Fr. Merkel war es doch, die jeglichen Anstand, jegliches Format jegliche Rechtschaffenheit in der Regierung abgeschafft hat. Ansonsten wäre sie nach ihrem regreßpflichtigen Ausstieg aus der Kernenergie zurückgetreten, spätestens jedoch nach ihrer Fehlleistung von 2015. Ansonsten wäre H. Scheuer zurückgetreten, Maas hätte nicht hoheitliche Polizeiaufgaben an linksextremistische “NGOs” übertragen und (außerstaatliche) Zensur einführen können, ohne zurückzutreten, Svenja Schulz nicht die Autoindustrie sabotieren können u.s.w. u.s.w. Der Fisch stinkt vom Kopf her. Was will man sich da über ein paar stilistische wie intellektuelle Tiefflieger:Innen und Glücksritter:Innen im Bundestag:Innen aufregen? Diese Typen:Innen sind nur Symptom:Innen für eine Pest, die schon viel früher begonnen hat und Hosenanzüge trug. Im übrigen wird niemand das Wahlrecht ändern. Denn das würde ja bedeuten, 200-300 dieser Typen den Lottogewinn von 10.300 + x € im Monat zu versagen. Den Teufel werden die tun, sich selbst und ihresgleichen die Staatsknete wegzunehmen.

Petra Wilhelmi / 28.03.2022

In meinen Kreisen sagt man dazu: die sind völlig Asche.

Gert Köppe / 28.03.2022

@Silke Müller-Marek: Wenn Sie gestatten würde ich gerne Ihre “Favoriten-Partei”, auf Platz 1, noch um die beiden Begriffe “Wirtschaftsfeindlich” und “Gesellschaftsschädlich” ergänzen.

M. Feldmann / 28.03.2022

Ich sehe hier kein Kindergarten, auf keinen Fall! - Was ich sehe ist in Endlosschleifen (Und morgens grüßt das Murmeltier.
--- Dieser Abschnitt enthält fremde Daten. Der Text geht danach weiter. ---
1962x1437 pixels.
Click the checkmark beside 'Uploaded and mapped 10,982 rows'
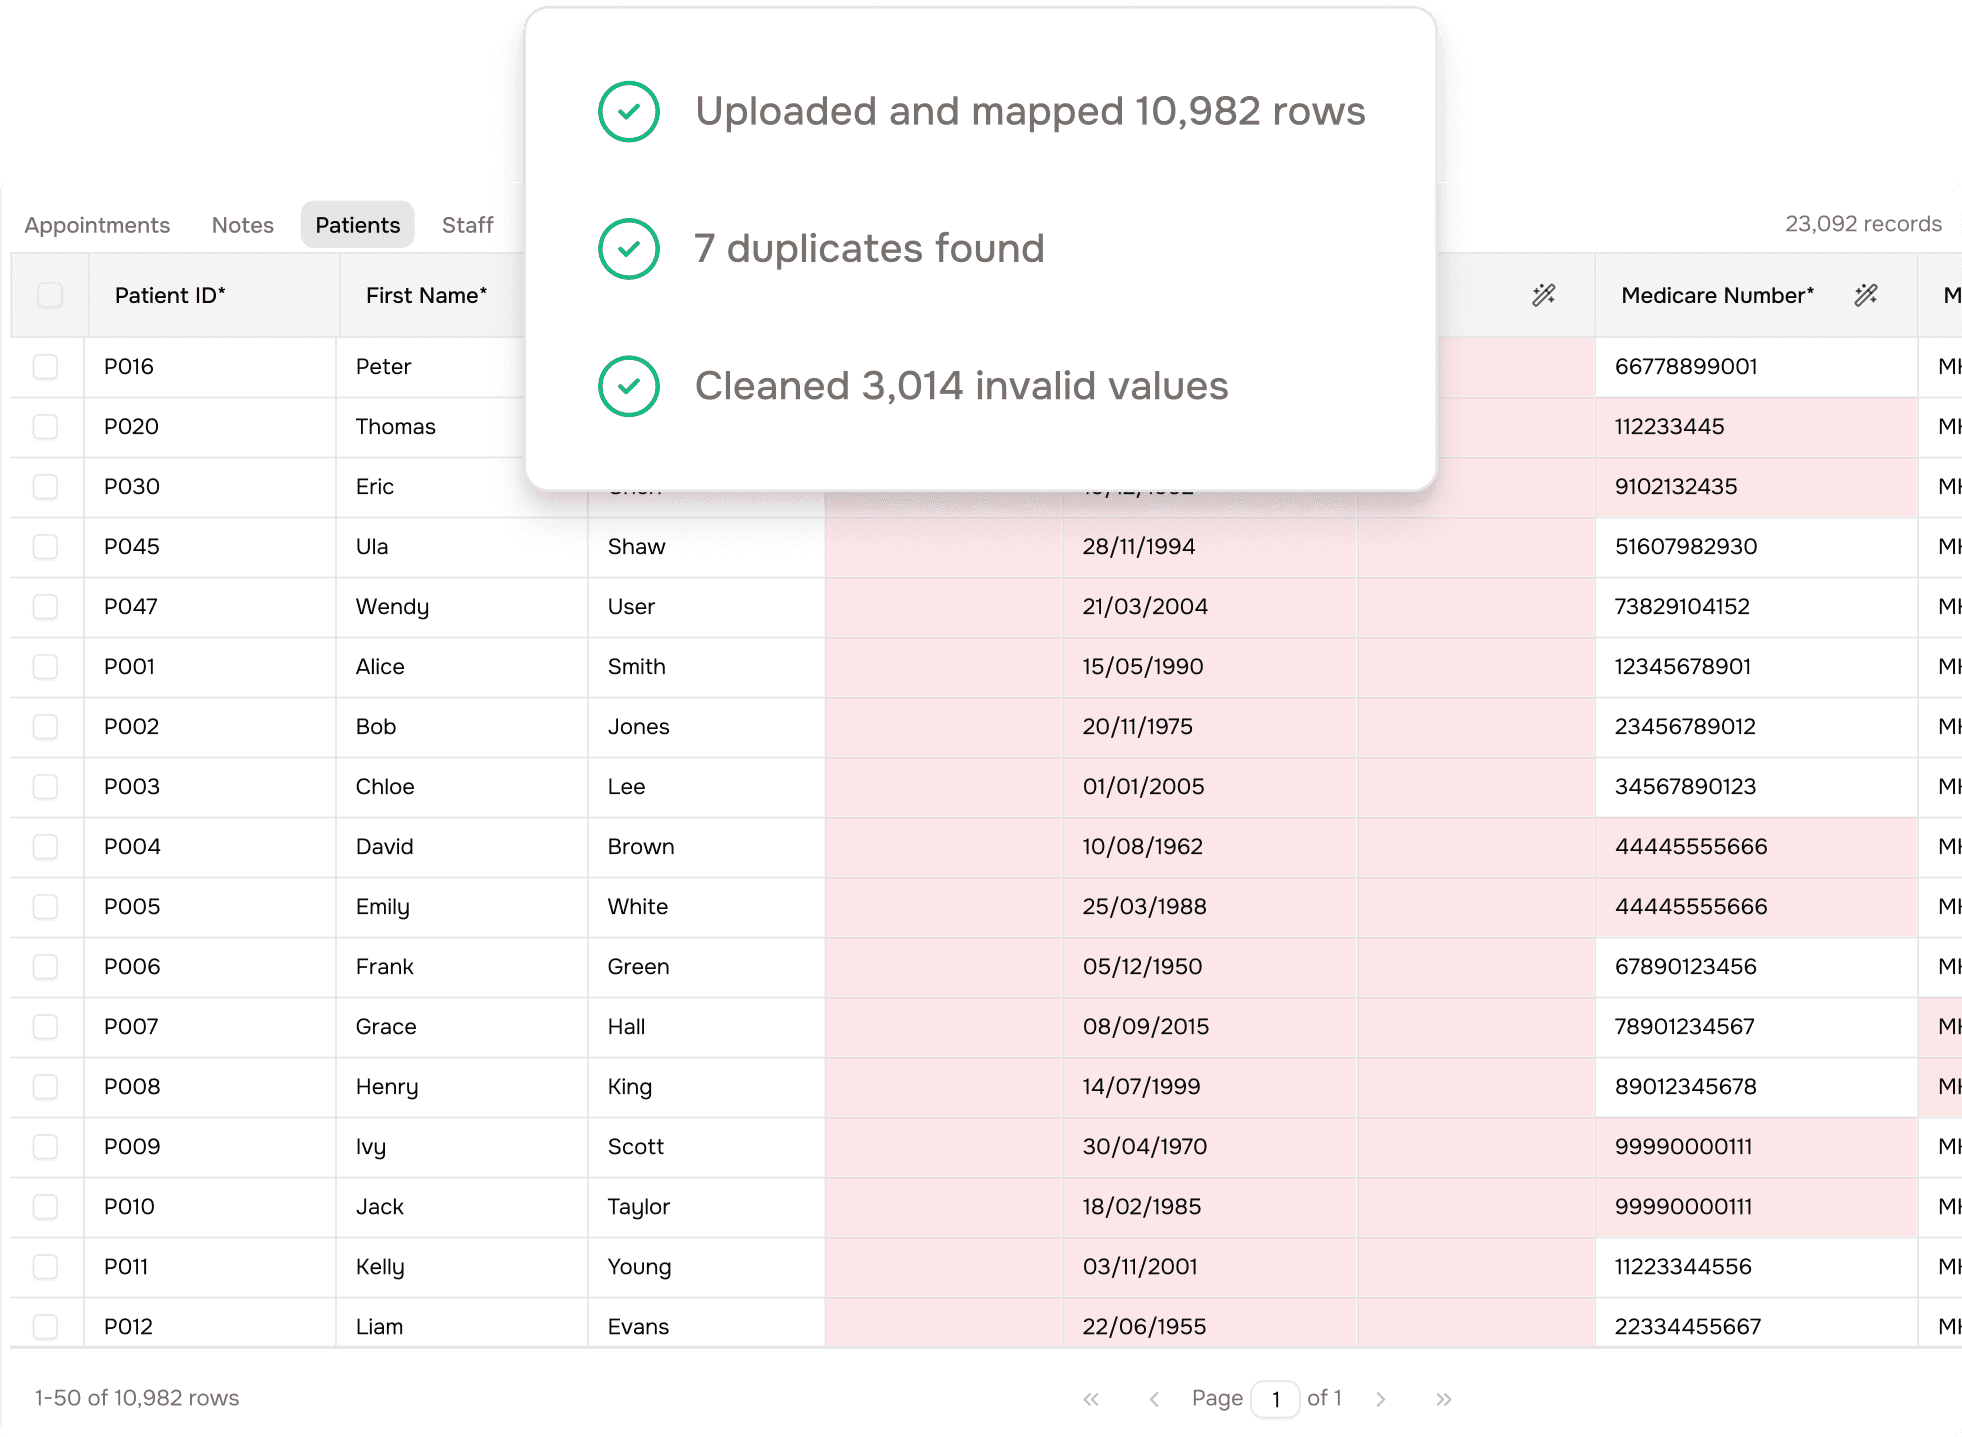(629, 111)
Genau so.) “Einer flog über’s Kuckucksnest“ mit Randle McMurphy, gespielt von Olaf Scholz mit dem Unterschied ... er hat sich nicht einweisen lassen, sondern schon immer in einer selbst kreierten Anstalt gelebt. Er weiß/wusste wie es läuft. Die Anderen sind per Wahlen eingeliefert worden. Und wir haben die Sicht und Kontrolle über uns selbst verloren ... und erst recht über alles Andere. Also leben wir auch in einer Geschlossenen. Die Anderen haben jedoch ab und zu Freigang, mit dem sie aber auch nichts Gescheites anfangen können. So haben wir uns wahrlich gegenseitig verdient. - Darauf Herr Schneider ... Prost!
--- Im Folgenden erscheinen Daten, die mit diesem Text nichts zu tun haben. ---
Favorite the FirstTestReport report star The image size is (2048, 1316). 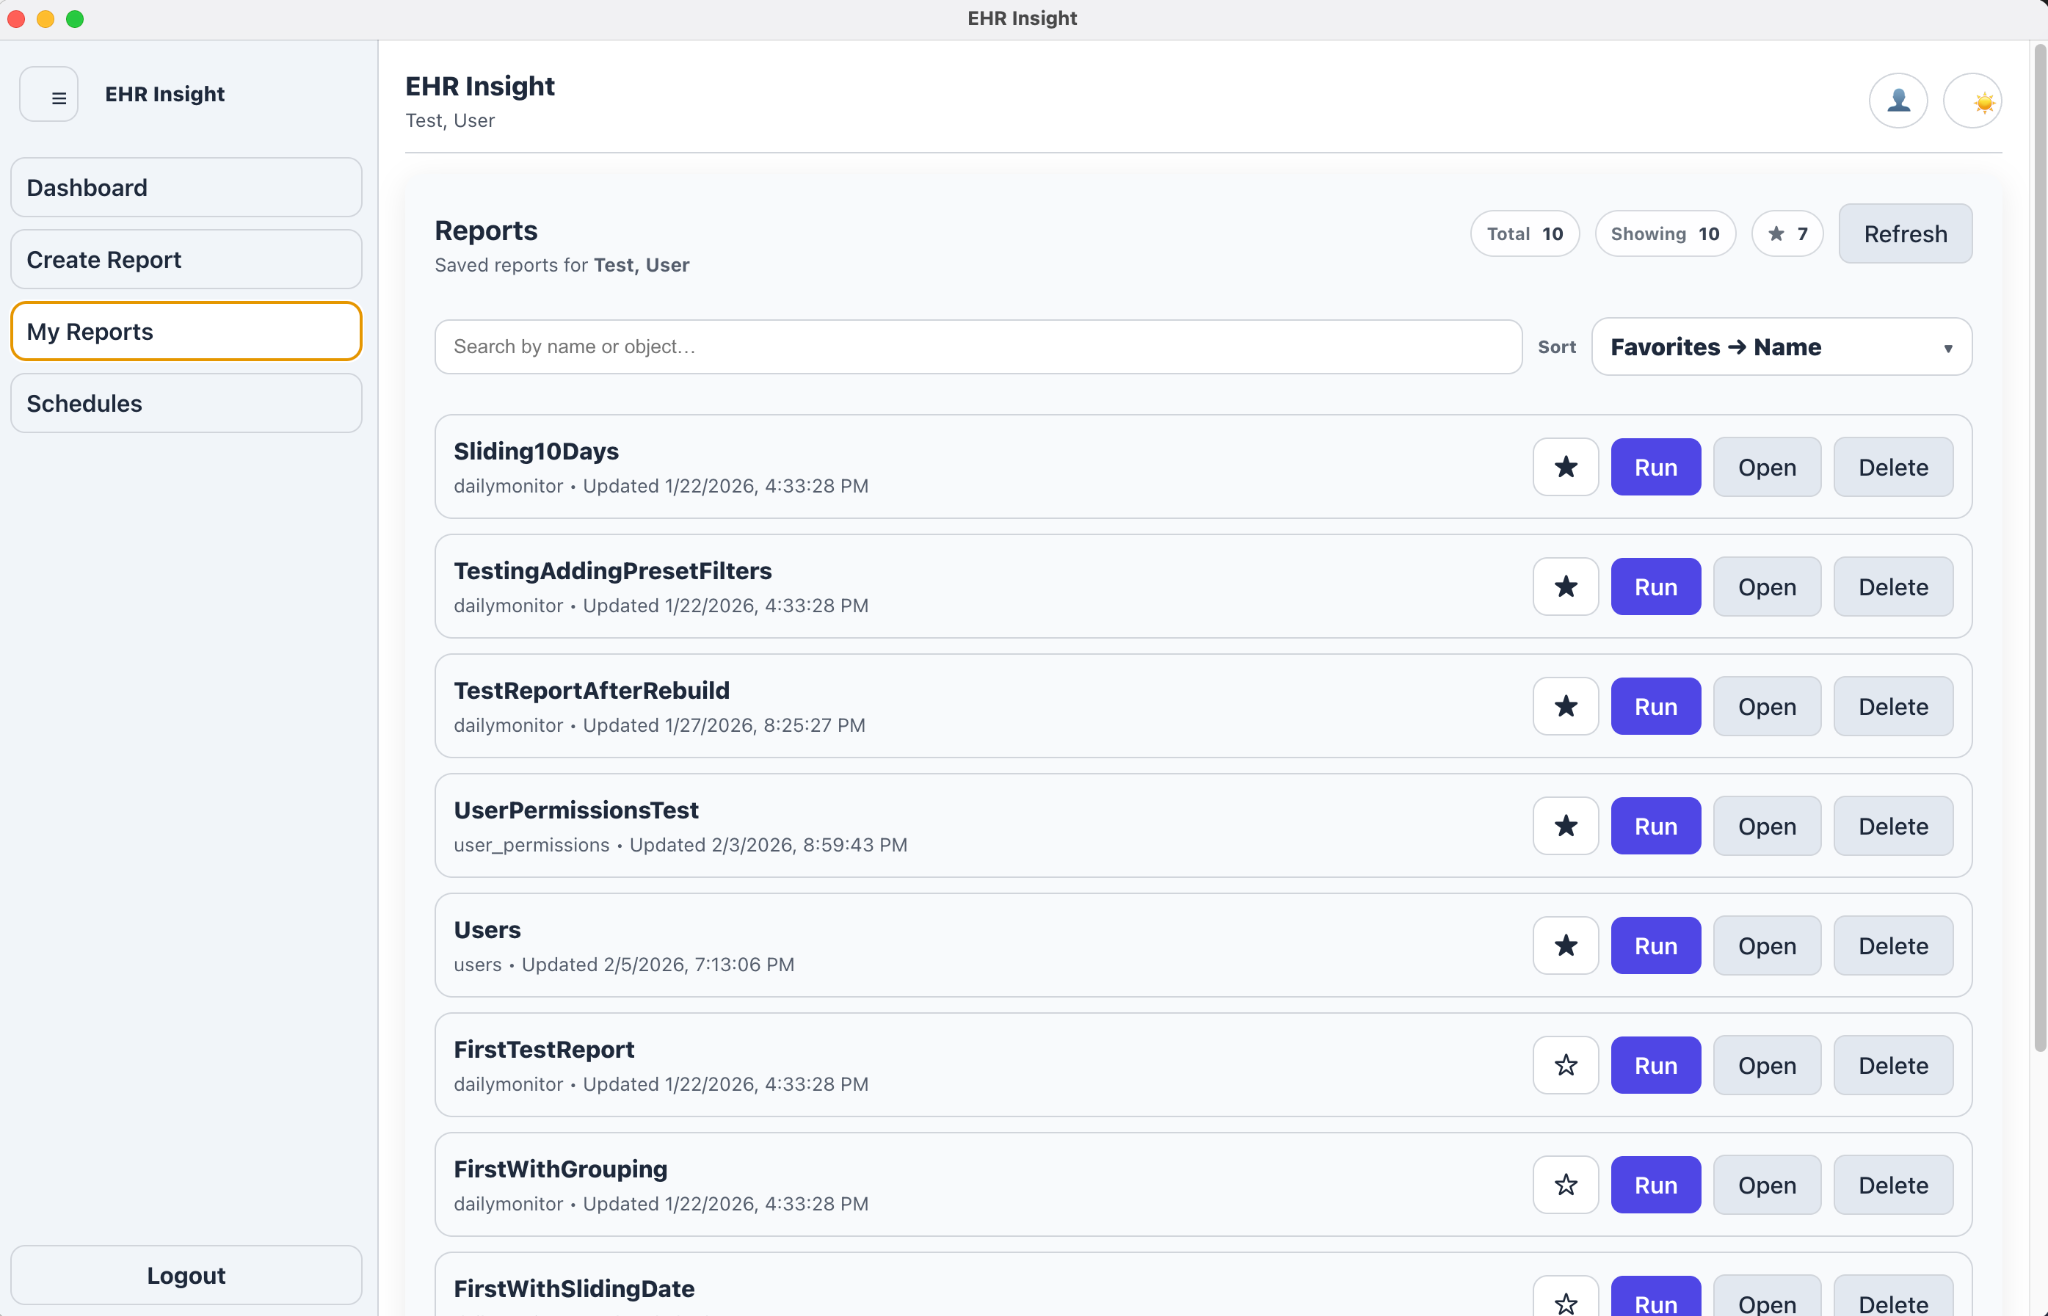pyautogui.click(x=1565, y=1066)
Dr.Wolfram Truöl / 28.03.2022

Nein, es sind nicht nur stillose Rumhampler und skandalöse Trällerbärbels, es sind vom hinterbänkigen Abgeordneten bis zum Bundeskanzler anstandslose Rüpel, wenn sie während ernster Debatten desinteressiert mit ihren Handys spielen und damit ihre Arroganz gegenüber dem Wahlvolk dokumentieren.

Peter Krämer / 28.03.2022

Nun hat schon zum zweiten Male die Wahl des Bundespräsidenten unter Mitwirkung von Delegierten stattgefunden, deren Outfit eher an einen Tuntenball als an die Wahl eines Staatsoberhauptes erinnert hat. Für mich hat dieses Parlament aber nicht alleine durch solche peinlichen Schauspiele seine Würde verloren.

Richard Loewe / 28.03.2022

man stelle sich vor, diese Leute wären kompetent! Dann wäre die Mehrheit hier schon lange tot oder eingesperrt. Insofern sollten wir glücklich darüber sein, daß diese Politiker 90% des Wahlvolkes perfekt repräsentieren.